Growth factors are pivotal in maintaining the physiological behavior of healthy individuals. Cells in the tumor microenvironment can secrete growth factors to regulate processes of tumor development [95][96]. When OS arise in the bone, OS cells secrete factors that direct osteoclast-mediated bone destruction. In addition, matrix-derived growth factors, especially transforming growth factor β1 (TGF-β1), are released from bone matrix. In addition, OS cells can release TGF-β1 directly, where increased TGF-β1 expression is associated with high-grade metastases of OS [97]. TGF-β1 is a multi-function cytokine that serves as a mediator in the tumor to facilitate further tumor expansion, metastasis and cytokine production [98]. Wang et.al previously reported that TGF-β1 can switch the OSC chemoresistance through the miR-499a/SHKBP1 axis [99]. In another study, TGF-β1 signaling and a hypoxic environment were found to induce the transformation of non-OSCs into OSCs dynamically, which promoted the acquisition of chemoresistance, tumorigenicity, neovasculo-genicity and metastatic potential. Furthermore, blocking the TGF-β1 signaling pathway was reported to inhibit this switch from non-OSCs to OSCs, inhibit OSC self-renewal and suppress hypoxia-mediated dedifferentiation [47]. In the bone microenvironment, TGF-β1 signaling is responsible for OSC generation and critical to chemoresistance in vivo. In addition to OS, TGF-β1 can also regulate the dynamic switching between stem cells and non-stem cells to influence the progression of tumors from different tissue origins [100][101]. In conclusion, TGF-β1 serves a key role in regulating the dynamic plasticity of OSC, which can lead to non-stem cells adopting OSC characteristics to promote tumorigenesis and chemoresistance, highlighting TGF-β1 as a potential therapeutic target.

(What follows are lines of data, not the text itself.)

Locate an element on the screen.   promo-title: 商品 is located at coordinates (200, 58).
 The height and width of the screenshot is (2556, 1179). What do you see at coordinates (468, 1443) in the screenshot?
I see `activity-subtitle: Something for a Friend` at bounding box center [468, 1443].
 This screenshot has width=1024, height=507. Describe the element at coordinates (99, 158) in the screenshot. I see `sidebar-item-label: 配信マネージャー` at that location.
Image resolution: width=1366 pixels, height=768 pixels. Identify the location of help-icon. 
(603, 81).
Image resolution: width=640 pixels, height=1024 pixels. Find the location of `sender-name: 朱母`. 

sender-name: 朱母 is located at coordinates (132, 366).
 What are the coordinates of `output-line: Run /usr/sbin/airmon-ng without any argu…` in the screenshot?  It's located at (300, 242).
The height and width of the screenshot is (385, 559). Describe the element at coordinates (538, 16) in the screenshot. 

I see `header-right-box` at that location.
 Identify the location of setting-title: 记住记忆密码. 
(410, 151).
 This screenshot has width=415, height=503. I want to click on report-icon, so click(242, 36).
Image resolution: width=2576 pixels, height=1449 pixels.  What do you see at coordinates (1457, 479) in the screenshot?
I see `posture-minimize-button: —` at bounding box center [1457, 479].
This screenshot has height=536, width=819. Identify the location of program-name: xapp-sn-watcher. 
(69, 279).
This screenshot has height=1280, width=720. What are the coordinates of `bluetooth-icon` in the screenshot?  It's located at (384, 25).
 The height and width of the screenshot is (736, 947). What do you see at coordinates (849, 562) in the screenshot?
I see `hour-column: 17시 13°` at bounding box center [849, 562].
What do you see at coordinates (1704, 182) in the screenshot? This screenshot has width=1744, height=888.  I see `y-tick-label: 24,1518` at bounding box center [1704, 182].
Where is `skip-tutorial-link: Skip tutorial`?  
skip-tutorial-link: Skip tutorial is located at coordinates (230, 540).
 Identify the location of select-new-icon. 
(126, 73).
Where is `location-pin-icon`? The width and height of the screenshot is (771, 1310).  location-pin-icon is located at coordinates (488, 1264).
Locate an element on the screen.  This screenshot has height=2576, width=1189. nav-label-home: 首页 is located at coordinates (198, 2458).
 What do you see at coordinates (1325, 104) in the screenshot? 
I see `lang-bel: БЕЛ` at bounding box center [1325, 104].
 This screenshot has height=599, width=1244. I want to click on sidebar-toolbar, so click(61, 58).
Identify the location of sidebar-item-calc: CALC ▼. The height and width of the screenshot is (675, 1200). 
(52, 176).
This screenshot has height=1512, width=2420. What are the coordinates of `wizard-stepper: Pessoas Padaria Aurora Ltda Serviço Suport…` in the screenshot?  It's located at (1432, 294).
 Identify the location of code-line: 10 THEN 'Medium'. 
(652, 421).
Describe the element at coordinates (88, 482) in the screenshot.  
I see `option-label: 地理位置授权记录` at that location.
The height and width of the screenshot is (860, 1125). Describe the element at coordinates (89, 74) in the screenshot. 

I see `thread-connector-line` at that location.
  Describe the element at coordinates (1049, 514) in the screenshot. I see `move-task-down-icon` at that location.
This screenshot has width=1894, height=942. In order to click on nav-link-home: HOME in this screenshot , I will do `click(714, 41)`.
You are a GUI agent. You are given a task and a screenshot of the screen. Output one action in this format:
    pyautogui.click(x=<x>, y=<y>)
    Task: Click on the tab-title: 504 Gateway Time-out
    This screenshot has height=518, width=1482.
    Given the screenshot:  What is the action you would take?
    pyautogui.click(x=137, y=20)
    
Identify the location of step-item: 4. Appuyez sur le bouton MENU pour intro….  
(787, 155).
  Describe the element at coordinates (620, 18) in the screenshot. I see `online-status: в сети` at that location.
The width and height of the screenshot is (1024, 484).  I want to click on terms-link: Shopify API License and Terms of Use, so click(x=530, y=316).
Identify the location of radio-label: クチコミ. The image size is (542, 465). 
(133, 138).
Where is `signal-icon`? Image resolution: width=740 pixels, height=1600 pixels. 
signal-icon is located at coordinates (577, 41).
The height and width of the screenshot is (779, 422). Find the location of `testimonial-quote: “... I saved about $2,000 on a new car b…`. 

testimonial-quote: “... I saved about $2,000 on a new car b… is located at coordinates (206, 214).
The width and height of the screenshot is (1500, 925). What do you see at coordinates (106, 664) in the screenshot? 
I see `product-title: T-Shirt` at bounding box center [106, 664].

Bone morphogenetic proteins (BMPs) are members of the TGF-β superfamily and serve important roles in the activity of various tissues. In OS, BMP-2 suppresses tumor growth by reducing the expression of oncogenes whilst promoting the differentiation of OSCs [102]. Histological examination and gene expression analysis of OS tissues revealed that fibrotic remodeling of the tumor microenvironment favors tumorigenesis. Zhang et al. previously demonstrated that fibrotic reprogramming in the lung induced by OSCs is critical for OS pulmonary metastasis, with FGF-FGF receptor 2 (FGFR2) signaling being responsible for this important process [103]. In OS, the tumor necrosis factor-α/miR-155 axis has been found to induce OSC transformation between non-OSCs and OSCs through the extracellular signal-regulated protein kinase signaling pathway [104]. Melatonin, one of the hormones secreted by the pineal gland of the brain, has been shown to significantly inhibit sphere formation by OSCs through the key transcription factor Sox-9 [105]. Although all of the aforementioned growth factors have shown the potential to target OSCs, the underlying mechanism require further exploration.